# Text for analysis:
■ ■ ■ ■ ■

Greetings from the Calder Valley.  Quite a challenging and enjoyable puzzle from our Monday Maestro today.  Not as easy as the past few weeks with a few clues to cause more than a little head scratching.  Lots of good surface reading and a preponderance of double definition clues today.

The topic for debate today concerns the clue at 28 across.  I often feel that crosswords are stuck in a sort of time warp of the late fifties/early sixties.  Some setters try to write clues that reflect modern usage (and abusage) of phrases, but a few, and this runs from today’s setter through to the  Araucarias of this world) sometimes use words or devices that are strictly of a period.

If you asked a younger person what a “cosh” was, would they know? To me, it’s a word that belongs with The Great Train Robbers and 1950’s Teddy Boys.  I also accept that I may be wrong, and I’d like your thoughts.  I don’t think the day is far off where the newer abbreviations, such as LOL and IMHO will start appearing as indicators as part of clues.  What do you think?  Let me know at the end.  Newer posters please remember that your first posts has to be approved, to prevent spamming, but you’ll be on the board fairly quickly.

Across

1a Kind enough to study team and make an assessment (11)
{CONSIDERATE}  Let’s start off with a word-sum today,  CON = study + SIDE = team + RATE = make an assessment.  Kind enough is the clue definition.

9a A symptom of fever like a hot head (4)
{RASH}  Sometimes you can’t see the wood for the trees!  I spent a while thinking that “hot head” was H and I was looking for a three letter word to precede it.  Then the penny dropped.  The clue is a double definition one, with RASH as symptom of fever and if you behave like a hot head, you are RASH.  Good surface reading.

10a Precipitate action for itinerant (11)
{PERIPATETIC}  An anagram of PRECIPITATE, with action as the indicator.  Peripatetic teachers are now generally known as Supply Teachers.

11a A cleaner cup is needed to hold it (4)
{CHAR}  Double definition.  A  char is a name for a cleaner and also a slang name for tea.

14a Country music composer (7)
{IRELAND}  John Ireland is a moderately famous composer of sacred music and song.

One of my favourite pieces is the haunting Elegy from his piece “A Downland Suite”.

16a Stay true (7)
{STAUNCH}  Double definition.  To stay, or stem a flow is to STAUNCH, as is to be true to someone or a cause is to be STAUNCH.

17a A green and mountainous part of France (5)
{SAVOY}  Another double definition.  A savoy is a type of cabbage (not my favourite vegetable!), as well as a region of France.

18a Standard feature of Saturn or Mars (4)

■ ■ ■ ■ ■

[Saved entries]

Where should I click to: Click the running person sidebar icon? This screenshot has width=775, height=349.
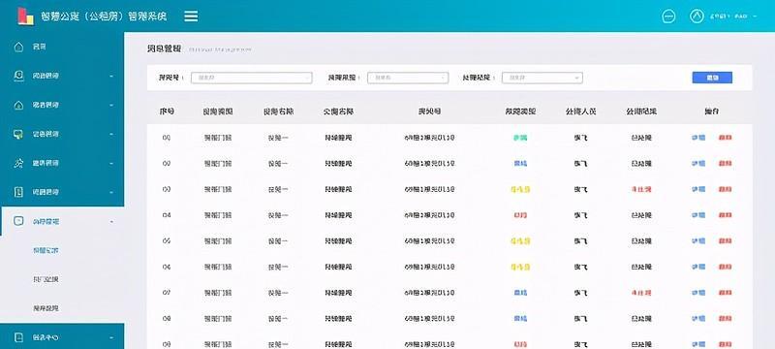coord(18,163)
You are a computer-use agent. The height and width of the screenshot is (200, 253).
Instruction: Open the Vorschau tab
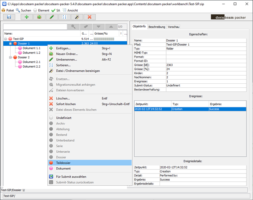coord(173,27)
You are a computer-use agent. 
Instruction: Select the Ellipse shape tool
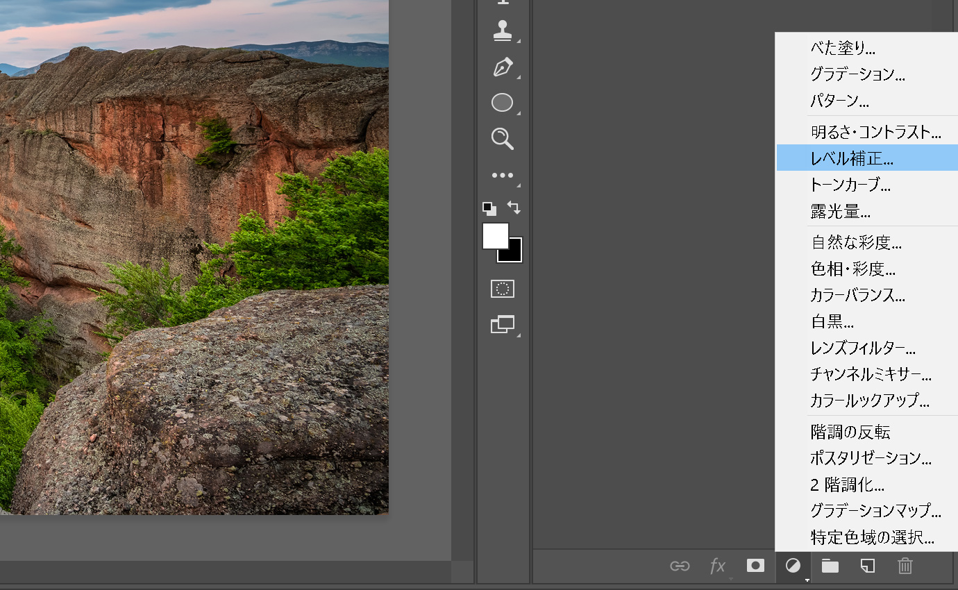[x=502, y=103]
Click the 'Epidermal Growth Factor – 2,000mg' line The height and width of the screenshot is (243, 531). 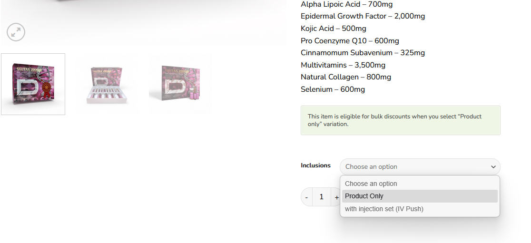tap(363, 16)

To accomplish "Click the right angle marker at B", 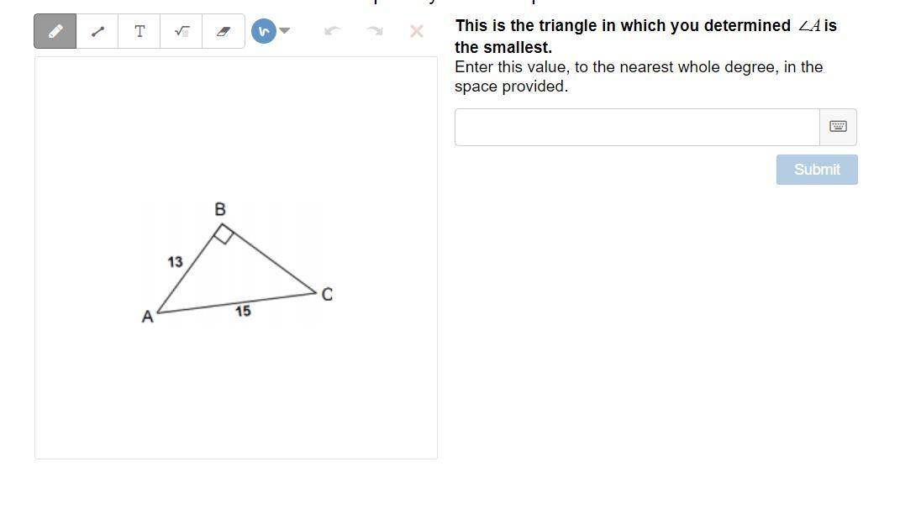I will tap(223, 234).
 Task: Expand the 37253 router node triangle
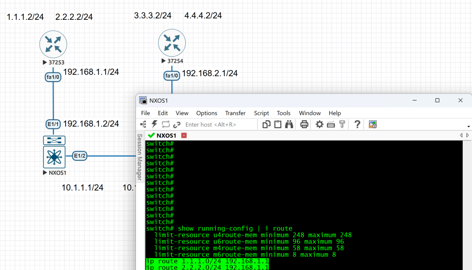(45, 62)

■ ■ ■ ■ ■

# Work order 1:
In the crossword review, rewrite the passage that opens with "10a Precipitate action" and closes with "name for tea.", substituting "wanderer" for "itinerant".
# Work order 2:
Continue the crossword review past its final line.

# Written reply 1:
10a Precipitate action for wanderer (11)
{PERIPATETIC}  An anagram of PRECIPITATE, with action as the indicator.  Peripatetic teachers are now generally known as Supply Teachers.

11a A cleaner cup is needed to hold it (4)
{CHAR}  Double definition.  A  char is a name for a cleaner and also a slang name for tea.

# Written reply 2:
{NORM}  A hidden answer here;  “feature” is the instruction to look for a hidden answer.  SaturN OR Mars.

19a Consequently return to see the capital (4)
{OSLO}  Consequently = SO, reversed + LO =  see (as in Lo and behold!) gives the capital of Norway.

20a Director gets me in tune (5)
{AIMER}  Oddly enough, not a word I have seen or used before.  The clue breaks down as ME inside AIR (tune).  The word defines as “one who directs or aims”.

22a He’s right to take Monday off (7)
{RAYMOND}  A word-sum.  R = Right + an anagram (“off”) of MONDAY.

23a Din subsides once these are ejected (7)
{ROWDIES}  Another word-sum.   ROW = din +  DIES = subsides.

24a State university bowler suffers reverse (4)
{UTAH}  U= University +  HAT (bowler) reversed =  The Beehive State in the US, home to Salt Lake City.

28a Coshed quite badly in the dance hall (11)
{DISCOTHEQUE} An anagram, indicated by the word “badly” of COSHED QUITE. This leads me to a subject for today’s  debate.  See upthread!

29a English flower seen on the golf course (4)
{TEES}  Always remember that in Crosswordland “flower” usually means river, i.e. one that flows (see also Banker, one that has banks).  TEES are obviously seen on the courses as starting points for shots.

30a Clippers of the line? (7-4)
{CLOTHES PEGS} Clever cryptic definition or one that doesn’t quite work?  The jury is out for me.  Nothing to do with maritime issues, but a cryptic definition for those things you use to hang out your washing.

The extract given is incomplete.